Find and copy each line of the data that includes "agent".
--- DATA LISTING ---
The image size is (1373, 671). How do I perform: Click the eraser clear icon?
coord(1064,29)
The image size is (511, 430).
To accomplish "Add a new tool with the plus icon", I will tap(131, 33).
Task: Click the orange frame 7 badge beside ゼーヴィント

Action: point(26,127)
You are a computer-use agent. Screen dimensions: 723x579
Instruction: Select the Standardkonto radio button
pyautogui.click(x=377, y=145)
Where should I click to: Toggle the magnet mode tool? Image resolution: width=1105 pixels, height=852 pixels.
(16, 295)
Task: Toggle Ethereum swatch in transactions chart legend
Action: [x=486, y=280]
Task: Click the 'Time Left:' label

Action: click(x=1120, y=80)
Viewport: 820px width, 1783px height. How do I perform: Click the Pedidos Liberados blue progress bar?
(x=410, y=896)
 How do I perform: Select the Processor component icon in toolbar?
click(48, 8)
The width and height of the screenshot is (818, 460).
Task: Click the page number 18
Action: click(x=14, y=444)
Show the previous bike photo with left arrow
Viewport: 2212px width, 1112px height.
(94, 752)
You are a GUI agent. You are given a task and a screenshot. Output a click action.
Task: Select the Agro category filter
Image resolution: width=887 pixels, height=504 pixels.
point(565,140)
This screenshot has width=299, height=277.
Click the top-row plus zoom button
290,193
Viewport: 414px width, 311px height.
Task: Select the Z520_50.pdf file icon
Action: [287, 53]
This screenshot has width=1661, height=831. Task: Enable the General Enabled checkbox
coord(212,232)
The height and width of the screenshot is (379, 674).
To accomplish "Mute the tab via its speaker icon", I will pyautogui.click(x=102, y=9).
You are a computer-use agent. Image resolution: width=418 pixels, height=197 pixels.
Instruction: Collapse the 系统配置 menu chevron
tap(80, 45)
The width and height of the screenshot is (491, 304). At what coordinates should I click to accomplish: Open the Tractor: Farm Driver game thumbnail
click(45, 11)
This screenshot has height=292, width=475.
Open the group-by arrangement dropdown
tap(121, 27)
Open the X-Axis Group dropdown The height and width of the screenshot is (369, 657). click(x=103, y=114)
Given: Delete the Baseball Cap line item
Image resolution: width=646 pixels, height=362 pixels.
---
= RESULT OF THIS TASK =
You are a computer-use agent. Screen dimensions: 723x579
You are a GUI agent. You are given a task and a screenshot. Output a click action.
You are a computer-use agent. Image resolution: width=418 pixels, height=197 pixels.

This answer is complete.